Write this man childless

Continued from The Gospel of Matthew : Part I

So what was Matthew’s compelling reason for denying Joseph’s biological connection to Jesus? The answer is provided in verse 11: 

And Josias begat Jechonias and his brethren, about the time they were carried away to Babylon (Matthew 1:11 KJV).

The following passages from the Book of  Jeremiah reveal to us why Matthew went to such pains to stress that Jesus was not the son of Joseph:

As I live, saith the LORD, though Coniah the son of Jehoiakim king of Judah were the signet upon my right hand, yet would I pluck thee thence… (Jeremiah 22:24 KJV).

O earth, earth, earth, hear the word of the LORD. Thus saith the LORD, Write ye this man childless, a man that shall not prosper in his days: for no man of his seed shall prosper, sitting upon the throne of David, and ruling any more in Judah (Jeremiah 22:29-30 KJV).

Matthew’s Gospel was written for the purpose of convincing Israelites that their expected Messiah had come. However, before presenting his credentials, the author had to demonstrate the prerequisite that Jesus was not descended from David through this disinherited Jeconias, as was Joseph. (Some scholars have asserted that by Joseph exercising a father’s right to name the child, he took legal responsibility for Jesus, but Matthew cannot be arguing for legal rather than biological paternity because Joseph’s own disinherited status would apply also to Jesus.)

Matthew knows that Jesus is not the son of Joseph when he begins to construct his genealogy, yet he still prefaces his account by calling Jesus the son of David”. How is he able to have the Magi ask the question where is he who was born King of the Jews…with such superb assurance? Only a patrilineal descendant of King David would qualify to be called the King of the Jews”.

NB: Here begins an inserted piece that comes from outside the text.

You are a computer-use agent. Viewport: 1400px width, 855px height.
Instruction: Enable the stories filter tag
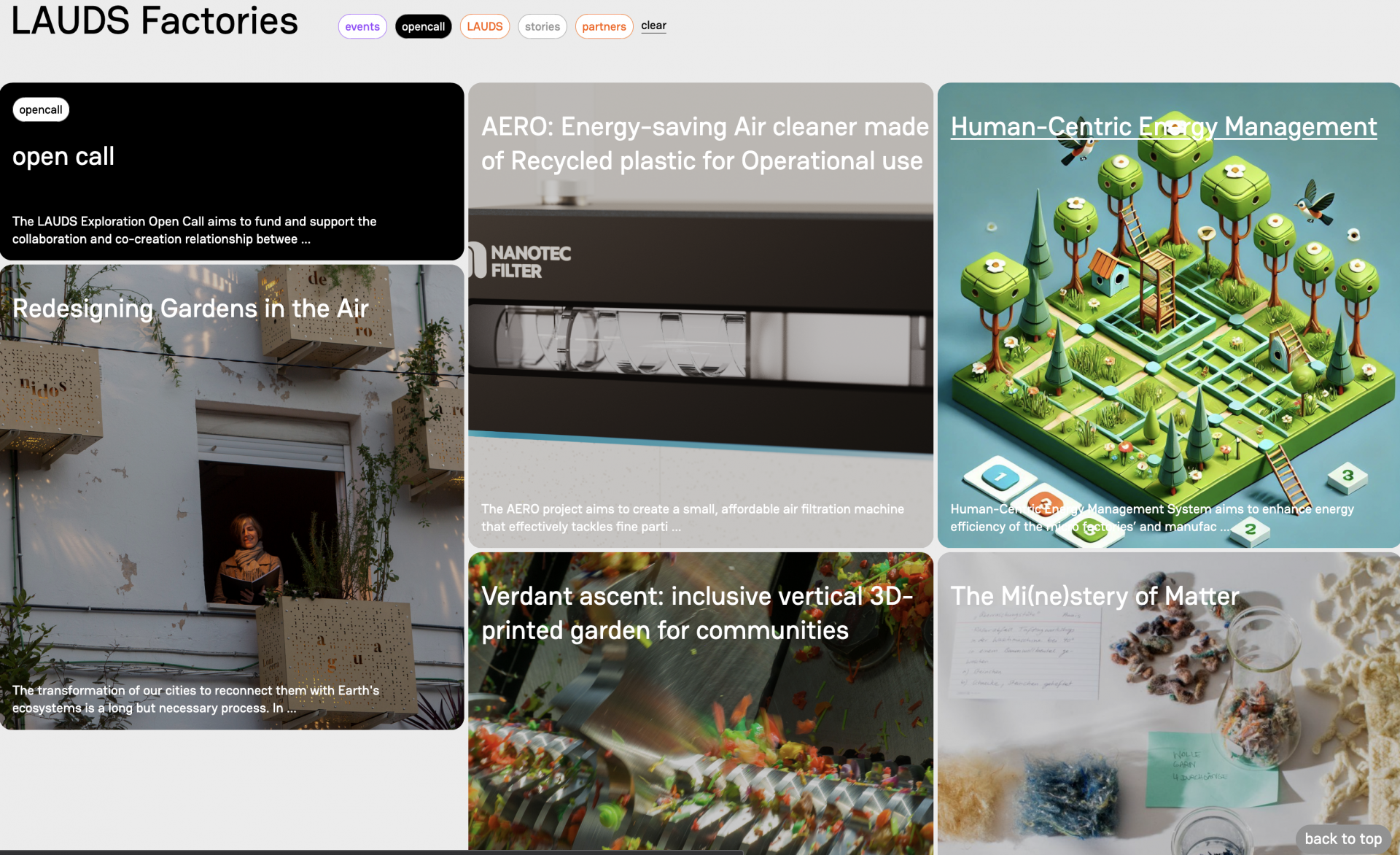542,27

Matthew is certainly sure of the Davidic ancestry of Jesus, but how detailed was his information? As we will discover when we come to examine Luke’s infancy narrative, more comprehensive information about the biological ancestry of Jesus was available to an earnest seeker like Luke, but the question of whether or not Matthew had access to this information remains an open question. It is obvious that Matthew’s infancy account is told from Joseph’s point of view so Matthew’s source originated, in whatever chain of transmission, from someone close to Joseph. Therefore, we would not expect Matthew’s source to have access to the type of intimate information that could have originated only with Mary herself.